A mysterious American startup called Substrate has made its appearance with a purpose extraordinarily ambitious: compete head to head with ASML. The Dutch company has become the master of the segment of advanced photolithography machines for chip manufacturing, but at Substrate they believe they have the key to turn the tables.
Why is it important. ASML has no competition in the market since it placed its first equipment of UVE photolithography. The ASML thing is a monopoly de facto: If a chip manufacturer or designer wants to access to produce the most advanced models, it depends entirely on the Dutch company. No one has managed to stop it since then, and even China, which is trying to free itself from that dependence, it’s really complicated.
Substrate. This is the name of this startup that has developed a new team in which use particle acceleration to manage lithography. This technology allows microscopic circuits to be etched onto silicon wafers, and this new company claims that its machines could be in manufacturing plants in the US within the next two years. It all sounds very good. Maybe too much, but they already have funds to try: they have just raised 100 million dollars and among investors There is Peter Thielco-founder of PayPal and current CEO of Palantir.

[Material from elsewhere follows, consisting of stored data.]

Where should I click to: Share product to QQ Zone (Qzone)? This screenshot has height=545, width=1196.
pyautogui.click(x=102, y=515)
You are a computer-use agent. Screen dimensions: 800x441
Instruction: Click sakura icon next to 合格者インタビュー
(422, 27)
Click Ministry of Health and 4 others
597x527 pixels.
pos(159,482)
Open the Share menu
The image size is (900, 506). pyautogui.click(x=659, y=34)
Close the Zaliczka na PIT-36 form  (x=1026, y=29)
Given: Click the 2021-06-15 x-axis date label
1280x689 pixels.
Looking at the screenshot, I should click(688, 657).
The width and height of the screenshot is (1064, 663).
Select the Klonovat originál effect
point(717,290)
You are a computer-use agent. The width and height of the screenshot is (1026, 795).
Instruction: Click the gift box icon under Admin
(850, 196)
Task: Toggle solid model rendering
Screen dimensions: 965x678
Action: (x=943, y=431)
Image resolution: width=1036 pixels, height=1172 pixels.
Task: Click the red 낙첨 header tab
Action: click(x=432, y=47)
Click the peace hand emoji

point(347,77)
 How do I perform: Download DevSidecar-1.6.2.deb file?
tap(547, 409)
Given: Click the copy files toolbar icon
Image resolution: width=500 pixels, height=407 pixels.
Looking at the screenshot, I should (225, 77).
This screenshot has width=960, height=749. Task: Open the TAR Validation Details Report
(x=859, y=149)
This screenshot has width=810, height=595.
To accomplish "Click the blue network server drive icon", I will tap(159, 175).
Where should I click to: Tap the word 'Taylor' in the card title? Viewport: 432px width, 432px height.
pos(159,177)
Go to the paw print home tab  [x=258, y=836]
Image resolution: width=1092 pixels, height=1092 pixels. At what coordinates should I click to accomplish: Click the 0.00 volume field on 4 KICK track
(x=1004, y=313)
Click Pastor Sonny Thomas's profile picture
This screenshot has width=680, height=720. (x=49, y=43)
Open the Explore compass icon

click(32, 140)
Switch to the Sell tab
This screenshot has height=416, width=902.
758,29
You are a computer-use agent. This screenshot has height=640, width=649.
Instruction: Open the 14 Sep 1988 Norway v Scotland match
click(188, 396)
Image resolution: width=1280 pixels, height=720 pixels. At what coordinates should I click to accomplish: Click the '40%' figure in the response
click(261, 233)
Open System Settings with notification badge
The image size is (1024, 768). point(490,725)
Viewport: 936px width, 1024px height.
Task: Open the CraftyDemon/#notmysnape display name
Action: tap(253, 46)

And already, they will try to help create the new TSMC. The challenge is enormous: ASML has invested decades and billions of dollars to perfect its photolithographic equipment, and the complexity of this market makes it very difficult for companies created from scratch to compete. Substrate’s objective is twofold, because it also aims to ensure that its machines enable the affordable chip manufacturing in the US. Or what is the same: it not only wants to compete directly with ASML, but also allow American manufacturers to compete with TSMC on American soil. There it is nothing.
Light is everything. When creating those circuits, some of the lines created are so fine that their dimensions are even thinner than the wavelength of light. To solve that ASML problem they do use of extreme ultraviolet light (EUV) through a very complex set of lenses and mirrors. These machines generate a type of artificial light that is capable of engraving those very fine lines on advanced chips.
Very special X-rays. In Substrate they propose a different idea. Although they do not give all the details to prevent someone from copying them, their machines use X-ray lithography (LRX). A particle accelerator creates a light source from x-rays with a shorter wavelength, allowing the beam to be used to create advanced chips. Current Substrate machines are currently capable of working with 12 nanometer nodes, comparable to ASML High NA EUV machines: That would put them on par with the most advanced chip production lines in the world.
LRX technology is not new. This technique has existed since the 1970s, but had been abandoned because longer wave techniques (UVP and UVE) continued to scale without the need to overcome the great technical challenges of RXL. In substrate they seem to have precisely the solution to those problems, which focused on optics and the need to use massive particle accelerators as a light source.
And they promise brutal cost savings. At Substrate they maintain that their LRX equipment will have an estimated cost of about 40 million dollars, compared to 400 million for ASML’s High-NA EUV. In addition, there would be another associated revolution: the possibility of carrying out the so-called single exposure patterning at advanced resolutions (2 nm, 1 nm and beyond), thus eliminating the additional costs of the multipatterning (multiple exposures). If that promise is fulfilled, the production cost of advanced wafers would be 50% lower according to Substrate.
But. Of course, it’s one thing to say it and another to do it. The precision of the process, they explain in Semianalysisis a monumental obstacle. The transfer of patterns (going “from light to silicon” almost “carving it”) remains problematic, and among the challenges is solving the roughness of the edges of the printed patterns, which is amplified during engraving.
There is also the problem of stochastic noise (shot noise, random fluctuations in photons that cause defects) and secondary electron blurring inherent to the high energy of X-rays, which fundamentally limits resolution. There are also currently problems with the 1.6 nm overlay, which is still high for more advanced processes where 1.0 or 1.2 nm are sought.